### Text excerpt
----

Yet stare, eavesdrop and take pictures they did, thereby preserving for posterity the images of Charles trying to desecrate the Goddess by choking her.

Charles later explained that this was just a ‘playful tiff’, and he only accepted a police caution not to have this thing ‘hanging over us for months’. Nigella wept and, according to some accounts, has subsequently left home.

For those of you who have been living on Mars for the last few years, Nigella’s claim to divinity is based on her TV cookery show in which she tries, with variable success, to blend two of life’s greatest pleasures: food and sex.

I recall one programme in which Nigella explained why she was cutting that particular piece of meat into large chunks.

‘Some people,’ she pouted at the camera lasciviously, ‘say their mouths can’t accommodate large pieces.’ Lips pursed, eyelashes flapping, eyes doing their best to suggest sexual adventure beyond anything Kama Sutra authors could see in their wettest dreams.

‘Well, my mouth,’ Nigella half-whispered, winking lewdly, ‘can accommodate anything.’

The accent on ‘anything’, along with the gurning and the throaty gasps accompanying it, should have ensured that the show could only be aired after the 9 pm watershed, but didn’t.

One can see how this sort of thing could have upset Charles. Few men would like their wives to make such thinly veiled references to the intimatemost details of their nocturnal life, especially those hinting at a practice still outlawed in some American states.

I assume that this was indeed what provoked Charles into grabbing Nigella by the throat in a public place. Or rather I had assumed that until a sound recording of the incident found its way into my possession. I shall now let you read the transcript (expletives deleted), on condition that this stays between us.

Art Mogul (AM): Are you out of your ******* mind?!? You’re going to publish what?!?

Domestic Goddess (DG): You heard me, you **** of Baghdad.

AM: Yes, I ******* well did, and I can’t believe my ******* ears! What did you say that title’s going to be?

DG: ‘My frolics with Charlie: Nigella’s recipes for tasty, spicy, strong-flavoured sex.’

AM: Why in ****’s name would you want to do a thing like that?

DG: I have my reasons. Actually two million of them. That’s how many US dollars I’ll get in advance.

AM: In advance of ******* what?!? Making me the laughingstock of London? What did you say the chapter titles are going to be?

DG: Well, they’ll all refer to, well, stuff like positions, techniques – all in the best of possible taste, as it were…

AM: Let me see – you have them written down, haven’t you… Right… Section title, ‘That’s the way ah-ah-ah-ah Charles likes it…’ It doesn’t even scan!

DG: Well, I wasn’t in advertising.

----

### Record set
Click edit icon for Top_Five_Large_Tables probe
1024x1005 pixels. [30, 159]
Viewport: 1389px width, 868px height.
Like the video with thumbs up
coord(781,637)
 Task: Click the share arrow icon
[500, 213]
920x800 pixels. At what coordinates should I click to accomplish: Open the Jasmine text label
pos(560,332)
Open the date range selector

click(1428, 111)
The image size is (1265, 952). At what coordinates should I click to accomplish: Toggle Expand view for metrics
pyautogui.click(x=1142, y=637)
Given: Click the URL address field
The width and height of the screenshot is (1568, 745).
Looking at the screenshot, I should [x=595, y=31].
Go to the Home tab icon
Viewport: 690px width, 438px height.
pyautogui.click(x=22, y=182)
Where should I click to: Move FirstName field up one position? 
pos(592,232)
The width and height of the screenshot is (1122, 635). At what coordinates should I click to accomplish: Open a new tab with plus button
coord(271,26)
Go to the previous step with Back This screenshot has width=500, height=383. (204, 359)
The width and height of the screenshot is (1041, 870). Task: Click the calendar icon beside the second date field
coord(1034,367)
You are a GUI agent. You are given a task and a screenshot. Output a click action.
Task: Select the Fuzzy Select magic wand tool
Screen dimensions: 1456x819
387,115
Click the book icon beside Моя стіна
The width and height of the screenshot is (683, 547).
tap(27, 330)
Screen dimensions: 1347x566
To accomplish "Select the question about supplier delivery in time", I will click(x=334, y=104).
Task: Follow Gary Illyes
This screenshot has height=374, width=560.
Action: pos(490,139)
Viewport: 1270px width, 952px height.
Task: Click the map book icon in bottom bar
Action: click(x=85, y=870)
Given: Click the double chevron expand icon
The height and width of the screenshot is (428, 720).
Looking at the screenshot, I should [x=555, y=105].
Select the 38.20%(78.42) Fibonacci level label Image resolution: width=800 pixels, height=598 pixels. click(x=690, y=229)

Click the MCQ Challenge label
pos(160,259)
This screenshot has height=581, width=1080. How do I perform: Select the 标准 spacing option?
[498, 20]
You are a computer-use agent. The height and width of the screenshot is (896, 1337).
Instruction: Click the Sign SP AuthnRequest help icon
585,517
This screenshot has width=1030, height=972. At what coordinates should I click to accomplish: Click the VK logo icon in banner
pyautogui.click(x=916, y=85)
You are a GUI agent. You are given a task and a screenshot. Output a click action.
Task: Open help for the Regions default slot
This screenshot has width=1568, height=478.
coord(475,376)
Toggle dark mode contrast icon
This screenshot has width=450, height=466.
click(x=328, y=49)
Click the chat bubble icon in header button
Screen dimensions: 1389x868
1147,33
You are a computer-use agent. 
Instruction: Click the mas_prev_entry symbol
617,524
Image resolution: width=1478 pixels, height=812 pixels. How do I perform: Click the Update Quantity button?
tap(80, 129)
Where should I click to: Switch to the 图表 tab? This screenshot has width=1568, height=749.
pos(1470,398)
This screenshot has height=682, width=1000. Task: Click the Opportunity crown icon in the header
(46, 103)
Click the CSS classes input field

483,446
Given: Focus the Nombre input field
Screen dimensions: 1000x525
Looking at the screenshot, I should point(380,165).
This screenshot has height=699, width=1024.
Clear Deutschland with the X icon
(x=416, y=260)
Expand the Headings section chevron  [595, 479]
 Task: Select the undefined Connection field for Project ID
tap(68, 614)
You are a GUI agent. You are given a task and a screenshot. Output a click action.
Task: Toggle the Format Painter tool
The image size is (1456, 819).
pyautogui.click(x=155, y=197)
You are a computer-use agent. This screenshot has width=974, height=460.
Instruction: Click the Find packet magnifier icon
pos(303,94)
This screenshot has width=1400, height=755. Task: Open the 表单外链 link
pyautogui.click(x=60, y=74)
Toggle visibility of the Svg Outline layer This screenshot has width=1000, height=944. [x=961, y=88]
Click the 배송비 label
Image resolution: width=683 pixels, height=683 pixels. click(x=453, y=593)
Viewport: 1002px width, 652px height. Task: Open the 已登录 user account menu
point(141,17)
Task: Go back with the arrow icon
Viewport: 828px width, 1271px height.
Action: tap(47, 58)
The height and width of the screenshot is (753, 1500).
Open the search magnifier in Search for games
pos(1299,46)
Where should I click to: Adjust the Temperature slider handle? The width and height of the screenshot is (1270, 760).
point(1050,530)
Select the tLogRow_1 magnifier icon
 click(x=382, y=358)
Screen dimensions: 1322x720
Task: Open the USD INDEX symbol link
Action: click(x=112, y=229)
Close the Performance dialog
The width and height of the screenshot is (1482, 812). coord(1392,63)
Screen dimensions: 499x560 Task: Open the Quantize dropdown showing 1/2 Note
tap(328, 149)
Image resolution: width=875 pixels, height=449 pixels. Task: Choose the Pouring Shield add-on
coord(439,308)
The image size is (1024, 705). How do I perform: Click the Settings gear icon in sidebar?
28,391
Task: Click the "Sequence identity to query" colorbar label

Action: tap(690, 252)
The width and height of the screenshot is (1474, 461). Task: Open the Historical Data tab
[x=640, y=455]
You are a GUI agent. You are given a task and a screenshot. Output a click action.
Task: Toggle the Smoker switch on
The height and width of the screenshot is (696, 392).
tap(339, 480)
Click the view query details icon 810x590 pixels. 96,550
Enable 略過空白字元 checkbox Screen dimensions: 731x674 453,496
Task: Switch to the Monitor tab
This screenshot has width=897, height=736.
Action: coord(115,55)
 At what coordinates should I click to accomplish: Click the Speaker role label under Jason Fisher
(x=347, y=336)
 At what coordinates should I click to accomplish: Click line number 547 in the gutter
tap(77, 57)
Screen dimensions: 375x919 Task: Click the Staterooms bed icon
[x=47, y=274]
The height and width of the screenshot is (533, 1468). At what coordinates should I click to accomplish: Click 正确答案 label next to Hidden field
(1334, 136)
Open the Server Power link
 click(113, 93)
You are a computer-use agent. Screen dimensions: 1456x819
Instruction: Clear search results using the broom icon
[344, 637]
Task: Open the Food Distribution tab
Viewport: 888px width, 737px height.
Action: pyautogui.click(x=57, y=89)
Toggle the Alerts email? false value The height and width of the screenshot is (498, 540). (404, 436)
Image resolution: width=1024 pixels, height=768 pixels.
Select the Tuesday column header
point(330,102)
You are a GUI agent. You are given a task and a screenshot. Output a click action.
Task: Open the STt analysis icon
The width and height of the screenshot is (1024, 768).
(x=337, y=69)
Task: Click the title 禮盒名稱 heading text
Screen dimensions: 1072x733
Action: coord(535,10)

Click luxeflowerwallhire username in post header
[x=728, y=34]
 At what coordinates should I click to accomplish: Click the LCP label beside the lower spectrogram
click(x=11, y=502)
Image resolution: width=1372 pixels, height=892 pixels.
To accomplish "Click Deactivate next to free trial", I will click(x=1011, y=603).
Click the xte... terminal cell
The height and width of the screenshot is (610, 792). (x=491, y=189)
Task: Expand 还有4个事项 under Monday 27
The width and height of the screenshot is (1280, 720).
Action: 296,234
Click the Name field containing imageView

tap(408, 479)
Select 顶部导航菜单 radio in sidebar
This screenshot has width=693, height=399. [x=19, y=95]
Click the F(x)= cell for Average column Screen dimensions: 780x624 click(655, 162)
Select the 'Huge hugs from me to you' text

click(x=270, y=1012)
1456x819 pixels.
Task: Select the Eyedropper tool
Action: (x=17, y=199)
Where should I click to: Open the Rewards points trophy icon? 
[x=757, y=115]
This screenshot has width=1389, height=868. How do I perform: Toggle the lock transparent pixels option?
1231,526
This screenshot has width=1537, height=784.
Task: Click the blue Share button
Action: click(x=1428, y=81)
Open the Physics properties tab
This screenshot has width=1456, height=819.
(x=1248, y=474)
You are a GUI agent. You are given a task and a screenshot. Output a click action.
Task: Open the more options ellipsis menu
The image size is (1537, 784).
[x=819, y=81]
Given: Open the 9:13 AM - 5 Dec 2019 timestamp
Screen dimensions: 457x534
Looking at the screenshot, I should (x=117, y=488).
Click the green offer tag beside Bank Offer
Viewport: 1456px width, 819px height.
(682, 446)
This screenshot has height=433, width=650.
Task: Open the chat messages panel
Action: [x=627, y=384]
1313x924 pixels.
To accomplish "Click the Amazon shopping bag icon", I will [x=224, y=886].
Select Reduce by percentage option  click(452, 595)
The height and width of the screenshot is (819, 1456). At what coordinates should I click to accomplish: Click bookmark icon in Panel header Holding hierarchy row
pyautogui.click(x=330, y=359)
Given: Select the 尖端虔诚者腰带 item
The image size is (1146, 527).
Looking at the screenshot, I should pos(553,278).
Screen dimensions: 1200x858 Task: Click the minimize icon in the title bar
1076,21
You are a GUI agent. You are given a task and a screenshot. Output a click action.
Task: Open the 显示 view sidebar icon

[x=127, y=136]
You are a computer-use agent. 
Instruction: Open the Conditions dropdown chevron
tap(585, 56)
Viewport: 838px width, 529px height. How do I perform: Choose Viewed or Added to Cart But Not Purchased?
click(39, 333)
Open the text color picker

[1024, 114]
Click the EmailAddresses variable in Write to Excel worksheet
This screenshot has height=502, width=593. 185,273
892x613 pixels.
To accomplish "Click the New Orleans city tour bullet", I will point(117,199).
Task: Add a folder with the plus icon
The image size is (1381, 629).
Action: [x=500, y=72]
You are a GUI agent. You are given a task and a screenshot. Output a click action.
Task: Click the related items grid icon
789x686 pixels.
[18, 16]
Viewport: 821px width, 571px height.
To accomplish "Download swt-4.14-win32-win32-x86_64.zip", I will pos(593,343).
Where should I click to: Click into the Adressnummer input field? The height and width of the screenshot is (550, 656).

----

### What to produce
In the piece about Nigella and Charles, why did Charles accept a police caution? The records aren't needed here.

### Exercise response
He accepted it so as not to have the matter "hanging over us for months."